## Task item
Filter the records for lines holding the string "Enable".

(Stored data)
+===+

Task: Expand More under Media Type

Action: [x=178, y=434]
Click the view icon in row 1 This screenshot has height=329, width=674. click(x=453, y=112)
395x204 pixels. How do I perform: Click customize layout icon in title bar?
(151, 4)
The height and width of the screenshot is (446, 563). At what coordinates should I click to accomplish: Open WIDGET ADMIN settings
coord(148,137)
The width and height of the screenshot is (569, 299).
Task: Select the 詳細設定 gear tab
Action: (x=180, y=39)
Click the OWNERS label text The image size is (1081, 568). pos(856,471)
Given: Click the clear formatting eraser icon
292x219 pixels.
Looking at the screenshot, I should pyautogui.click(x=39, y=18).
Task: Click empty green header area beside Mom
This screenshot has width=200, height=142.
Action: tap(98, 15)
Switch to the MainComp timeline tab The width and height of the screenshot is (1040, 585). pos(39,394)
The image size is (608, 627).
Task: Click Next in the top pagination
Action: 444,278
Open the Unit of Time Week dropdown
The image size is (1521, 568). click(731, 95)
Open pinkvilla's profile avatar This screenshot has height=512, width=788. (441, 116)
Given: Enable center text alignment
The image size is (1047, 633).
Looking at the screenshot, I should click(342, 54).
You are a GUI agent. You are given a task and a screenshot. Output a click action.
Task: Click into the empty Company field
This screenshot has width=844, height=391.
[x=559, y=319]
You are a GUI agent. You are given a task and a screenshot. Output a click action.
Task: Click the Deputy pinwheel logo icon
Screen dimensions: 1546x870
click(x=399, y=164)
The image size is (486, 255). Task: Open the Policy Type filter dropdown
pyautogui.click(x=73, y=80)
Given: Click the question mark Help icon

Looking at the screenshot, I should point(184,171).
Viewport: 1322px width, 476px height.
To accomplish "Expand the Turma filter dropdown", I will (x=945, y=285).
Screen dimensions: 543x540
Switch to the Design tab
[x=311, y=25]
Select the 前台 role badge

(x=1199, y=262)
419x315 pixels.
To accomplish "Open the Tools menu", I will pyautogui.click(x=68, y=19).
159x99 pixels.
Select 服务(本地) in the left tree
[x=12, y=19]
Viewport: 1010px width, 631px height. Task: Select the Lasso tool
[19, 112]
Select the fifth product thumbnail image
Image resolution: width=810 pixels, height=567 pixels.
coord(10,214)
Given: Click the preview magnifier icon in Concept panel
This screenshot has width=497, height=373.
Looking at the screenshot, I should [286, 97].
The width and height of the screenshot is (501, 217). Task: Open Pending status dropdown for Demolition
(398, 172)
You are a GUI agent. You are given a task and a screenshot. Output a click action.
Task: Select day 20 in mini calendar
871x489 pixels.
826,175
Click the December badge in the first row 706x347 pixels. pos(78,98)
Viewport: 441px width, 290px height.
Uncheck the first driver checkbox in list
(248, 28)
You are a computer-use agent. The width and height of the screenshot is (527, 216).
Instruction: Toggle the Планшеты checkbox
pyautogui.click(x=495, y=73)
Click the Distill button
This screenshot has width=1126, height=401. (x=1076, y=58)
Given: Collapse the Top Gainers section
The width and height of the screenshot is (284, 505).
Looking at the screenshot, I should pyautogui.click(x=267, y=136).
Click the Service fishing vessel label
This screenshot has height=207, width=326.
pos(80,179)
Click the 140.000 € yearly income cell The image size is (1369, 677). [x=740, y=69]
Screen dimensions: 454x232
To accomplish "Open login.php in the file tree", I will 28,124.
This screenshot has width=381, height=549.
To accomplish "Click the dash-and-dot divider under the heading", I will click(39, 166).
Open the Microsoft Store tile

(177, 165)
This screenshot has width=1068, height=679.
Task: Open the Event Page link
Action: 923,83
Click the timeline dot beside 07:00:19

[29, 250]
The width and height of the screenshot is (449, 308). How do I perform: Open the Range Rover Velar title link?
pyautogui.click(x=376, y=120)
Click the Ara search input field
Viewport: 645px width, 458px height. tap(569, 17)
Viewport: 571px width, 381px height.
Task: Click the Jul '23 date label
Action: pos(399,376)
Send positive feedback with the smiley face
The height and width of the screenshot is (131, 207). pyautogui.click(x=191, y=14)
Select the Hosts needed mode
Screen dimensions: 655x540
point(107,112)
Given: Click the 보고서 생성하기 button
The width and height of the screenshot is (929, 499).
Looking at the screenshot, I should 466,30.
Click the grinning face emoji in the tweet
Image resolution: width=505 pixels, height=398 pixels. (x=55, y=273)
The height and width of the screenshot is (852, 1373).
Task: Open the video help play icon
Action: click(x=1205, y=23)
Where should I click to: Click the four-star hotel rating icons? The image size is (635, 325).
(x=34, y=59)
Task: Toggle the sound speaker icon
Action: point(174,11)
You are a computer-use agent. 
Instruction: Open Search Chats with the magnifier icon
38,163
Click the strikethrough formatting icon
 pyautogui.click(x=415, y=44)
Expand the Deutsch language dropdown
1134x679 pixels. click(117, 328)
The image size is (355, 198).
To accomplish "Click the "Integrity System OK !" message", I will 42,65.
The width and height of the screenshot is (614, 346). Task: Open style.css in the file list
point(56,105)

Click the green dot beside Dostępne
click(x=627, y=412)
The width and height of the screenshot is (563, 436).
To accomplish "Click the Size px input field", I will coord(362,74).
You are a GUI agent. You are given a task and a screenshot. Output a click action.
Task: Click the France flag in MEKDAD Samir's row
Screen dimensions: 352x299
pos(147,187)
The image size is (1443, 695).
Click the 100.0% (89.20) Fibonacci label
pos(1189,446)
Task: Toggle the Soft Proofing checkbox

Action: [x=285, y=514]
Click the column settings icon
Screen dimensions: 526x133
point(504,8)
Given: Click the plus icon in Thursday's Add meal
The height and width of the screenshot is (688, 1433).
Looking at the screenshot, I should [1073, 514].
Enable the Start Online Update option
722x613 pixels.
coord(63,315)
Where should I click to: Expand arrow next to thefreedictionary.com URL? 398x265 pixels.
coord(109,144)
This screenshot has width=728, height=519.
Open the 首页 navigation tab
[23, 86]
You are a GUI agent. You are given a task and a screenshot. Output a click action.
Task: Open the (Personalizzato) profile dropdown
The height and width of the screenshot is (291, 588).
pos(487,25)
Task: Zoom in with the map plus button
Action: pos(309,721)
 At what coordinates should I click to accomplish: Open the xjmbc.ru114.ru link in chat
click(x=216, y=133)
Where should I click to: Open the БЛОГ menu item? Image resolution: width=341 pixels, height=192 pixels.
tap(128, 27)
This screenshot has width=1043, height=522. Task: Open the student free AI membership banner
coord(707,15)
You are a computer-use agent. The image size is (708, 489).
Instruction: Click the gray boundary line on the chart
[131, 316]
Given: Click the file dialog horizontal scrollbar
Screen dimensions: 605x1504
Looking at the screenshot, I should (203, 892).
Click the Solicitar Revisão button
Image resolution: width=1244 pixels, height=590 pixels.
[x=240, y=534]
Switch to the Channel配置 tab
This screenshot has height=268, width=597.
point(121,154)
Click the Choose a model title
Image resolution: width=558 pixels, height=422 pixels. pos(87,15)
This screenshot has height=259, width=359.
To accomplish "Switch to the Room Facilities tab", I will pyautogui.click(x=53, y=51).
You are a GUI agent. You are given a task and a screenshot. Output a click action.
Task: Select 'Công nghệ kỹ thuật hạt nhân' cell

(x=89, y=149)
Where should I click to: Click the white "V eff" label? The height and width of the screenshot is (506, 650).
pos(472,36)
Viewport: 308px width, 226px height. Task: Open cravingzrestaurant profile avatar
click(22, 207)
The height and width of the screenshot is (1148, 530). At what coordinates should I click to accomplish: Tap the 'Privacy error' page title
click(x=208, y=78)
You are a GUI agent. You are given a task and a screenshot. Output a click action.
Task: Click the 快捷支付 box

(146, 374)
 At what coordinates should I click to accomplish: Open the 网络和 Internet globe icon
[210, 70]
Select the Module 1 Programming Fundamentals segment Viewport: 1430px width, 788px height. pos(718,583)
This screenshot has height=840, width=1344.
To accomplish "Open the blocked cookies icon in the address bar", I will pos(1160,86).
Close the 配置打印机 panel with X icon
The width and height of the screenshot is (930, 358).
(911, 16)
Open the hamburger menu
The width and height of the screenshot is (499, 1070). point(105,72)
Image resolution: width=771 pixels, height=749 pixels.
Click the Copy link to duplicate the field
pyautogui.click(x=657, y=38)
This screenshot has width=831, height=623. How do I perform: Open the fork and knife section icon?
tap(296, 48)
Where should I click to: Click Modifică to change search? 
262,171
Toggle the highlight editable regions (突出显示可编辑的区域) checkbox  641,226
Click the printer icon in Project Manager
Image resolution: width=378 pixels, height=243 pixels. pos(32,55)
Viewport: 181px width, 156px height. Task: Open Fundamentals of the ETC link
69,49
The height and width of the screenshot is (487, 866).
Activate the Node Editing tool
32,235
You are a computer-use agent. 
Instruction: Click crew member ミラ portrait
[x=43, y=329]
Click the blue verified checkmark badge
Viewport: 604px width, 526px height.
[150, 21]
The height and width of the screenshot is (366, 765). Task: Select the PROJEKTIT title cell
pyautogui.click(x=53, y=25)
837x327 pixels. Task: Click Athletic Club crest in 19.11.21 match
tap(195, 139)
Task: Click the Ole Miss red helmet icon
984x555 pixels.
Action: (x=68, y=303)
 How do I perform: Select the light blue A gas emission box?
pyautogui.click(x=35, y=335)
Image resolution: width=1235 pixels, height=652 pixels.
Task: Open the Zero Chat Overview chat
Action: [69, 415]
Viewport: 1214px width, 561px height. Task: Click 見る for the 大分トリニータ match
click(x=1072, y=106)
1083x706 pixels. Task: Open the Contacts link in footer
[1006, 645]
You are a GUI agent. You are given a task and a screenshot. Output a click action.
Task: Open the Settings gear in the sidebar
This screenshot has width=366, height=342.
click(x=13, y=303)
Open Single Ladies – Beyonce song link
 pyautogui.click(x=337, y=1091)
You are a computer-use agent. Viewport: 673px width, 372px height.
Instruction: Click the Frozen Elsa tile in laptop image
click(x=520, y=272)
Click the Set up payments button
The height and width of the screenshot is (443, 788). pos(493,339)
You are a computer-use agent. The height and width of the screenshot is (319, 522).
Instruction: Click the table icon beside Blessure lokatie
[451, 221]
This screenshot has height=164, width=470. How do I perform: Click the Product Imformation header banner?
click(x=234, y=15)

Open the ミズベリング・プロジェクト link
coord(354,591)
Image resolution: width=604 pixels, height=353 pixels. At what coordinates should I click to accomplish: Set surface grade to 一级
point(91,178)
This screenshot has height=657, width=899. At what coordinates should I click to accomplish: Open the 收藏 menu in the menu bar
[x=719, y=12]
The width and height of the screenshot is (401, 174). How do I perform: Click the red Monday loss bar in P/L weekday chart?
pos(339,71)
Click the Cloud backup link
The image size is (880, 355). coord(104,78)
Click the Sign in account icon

+===+

## Reply to the exercise
Given: Enable center text alignment
Enable the Start Online Update option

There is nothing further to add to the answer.